Another Anthropology Is Possible

Matt Wasserman Jan 13, 2006

Inspired by the Zapatistas, anthropologist, global justice activist and fired Yale professor David Graeber attempts to use non-Western political and social practices to extricate left-wing politics from its current impasse.

In Fragments of an Anarchist Anthropology, he delves into the anthropological record to show not only that another world (besides that of contemporary capitalism) is possible, but that other social worlds have existed and continue to exist. Tossing out thoughts and examples, he makes a strong case that anarchism is not an invention of 19th century European males but a tendency found within numerous societies. He also argues that ancient Greece or Revolutionary France are not the birthplaces of democracy but only (somewhat bizarre) examples of democracy. Graeber claims that anthropology can play an important role in liberatory movements as a source of models for various social orders and practices, pointing to the limits of political possibility.

Not everyone is as convinced that the academy has something to offer the movement. In recent weeks a debate has taken place on the NYC Indymedia newswire (see: html) about Graeber’s dismissal from Yale’s anthropology department for his politics and whether anarchist academic is a contradiction in terms. Largely, the fight has been over Graeber’s class identity. One side alleges that as a (Yale) professor, Graeber is part of an elite group – as he himself admits – and thus irredeemably bourgeois, while the other side responds that he is a wage laborer and thus a member of the proletariat.
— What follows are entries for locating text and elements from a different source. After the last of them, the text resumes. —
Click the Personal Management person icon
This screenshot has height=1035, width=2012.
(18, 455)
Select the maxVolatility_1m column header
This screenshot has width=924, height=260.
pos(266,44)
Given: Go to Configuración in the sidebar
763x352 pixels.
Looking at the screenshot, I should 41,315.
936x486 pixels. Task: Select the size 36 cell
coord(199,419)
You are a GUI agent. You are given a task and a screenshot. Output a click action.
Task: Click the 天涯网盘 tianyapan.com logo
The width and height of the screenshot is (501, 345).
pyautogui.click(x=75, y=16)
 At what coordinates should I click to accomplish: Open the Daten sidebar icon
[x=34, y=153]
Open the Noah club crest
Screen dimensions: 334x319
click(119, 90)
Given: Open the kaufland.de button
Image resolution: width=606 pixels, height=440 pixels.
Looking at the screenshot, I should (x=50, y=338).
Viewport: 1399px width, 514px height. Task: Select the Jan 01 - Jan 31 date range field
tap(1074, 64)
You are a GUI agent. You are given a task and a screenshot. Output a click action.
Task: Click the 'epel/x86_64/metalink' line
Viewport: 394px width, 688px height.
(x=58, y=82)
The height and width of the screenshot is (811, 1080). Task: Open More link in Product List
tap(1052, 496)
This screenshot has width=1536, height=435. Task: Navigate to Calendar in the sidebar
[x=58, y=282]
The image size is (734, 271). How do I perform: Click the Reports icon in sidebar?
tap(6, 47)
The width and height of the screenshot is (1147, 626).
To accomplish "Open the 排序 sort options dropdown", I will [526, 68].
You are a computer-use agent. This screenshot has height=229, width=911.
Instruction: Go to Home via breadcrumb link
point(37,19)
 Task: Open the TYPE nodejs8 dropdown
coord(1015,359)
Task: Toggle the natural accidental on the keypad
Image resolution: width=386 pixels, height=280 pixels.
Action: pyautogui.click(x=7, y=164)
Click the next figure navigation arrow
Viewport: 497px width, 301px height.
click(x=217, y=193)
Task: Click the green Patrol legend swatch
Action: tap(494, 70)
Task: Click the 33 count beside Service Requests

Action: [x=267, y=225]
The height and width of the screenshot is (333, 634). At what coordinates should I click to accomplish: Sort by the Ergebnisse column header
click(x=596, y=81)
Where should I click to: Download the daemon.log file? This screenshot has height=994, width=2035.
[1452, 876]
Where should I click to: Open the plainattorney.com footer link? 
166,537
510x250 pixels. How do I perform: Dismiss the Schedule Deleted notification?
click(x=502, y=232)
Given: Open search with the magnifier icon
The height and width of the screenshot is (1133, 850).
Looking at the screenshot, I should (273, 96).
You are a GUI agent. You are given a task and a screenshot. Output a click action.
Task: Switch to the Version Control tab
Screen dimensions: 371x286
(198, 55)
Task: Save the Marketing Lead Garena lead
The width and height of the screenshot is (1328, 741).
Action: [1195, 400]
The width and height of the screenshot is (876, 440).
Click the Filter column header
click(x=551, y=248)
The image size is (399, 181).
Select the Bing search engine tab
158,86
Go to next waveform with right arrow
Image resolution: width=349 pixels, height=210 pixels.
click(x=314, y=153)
Both sides of the debate are right – and both are missing the point. Marx was the son of a bourgeois mayor, Engels was a factory owner and Kropotkin was born a Russian prince. So what. Revolutionaries should be judged by their contribution to popular struggles and the transformative project, not their class background or day jobs.

Toward the beginning of Fragments of an Anarchist Anthropology, Graeber sets out his goal as aiding in the formulation of a social theory that would “actually be of interest to those who are trying to help bring about a world in which people are free to govern their own affairs.” Brief, interesting and occasionally brilliant, his pamphlet provides clues to what such a social theory might look like – if not much more. Advances in theory beyond the terse and fragmentary nature of the theses offered here will likely depend on advances in practices. Nonetheless, Fragments of an Anarchist Anthropology is an impressive first step towards an academic radicalism that is actually helpful to radical movements.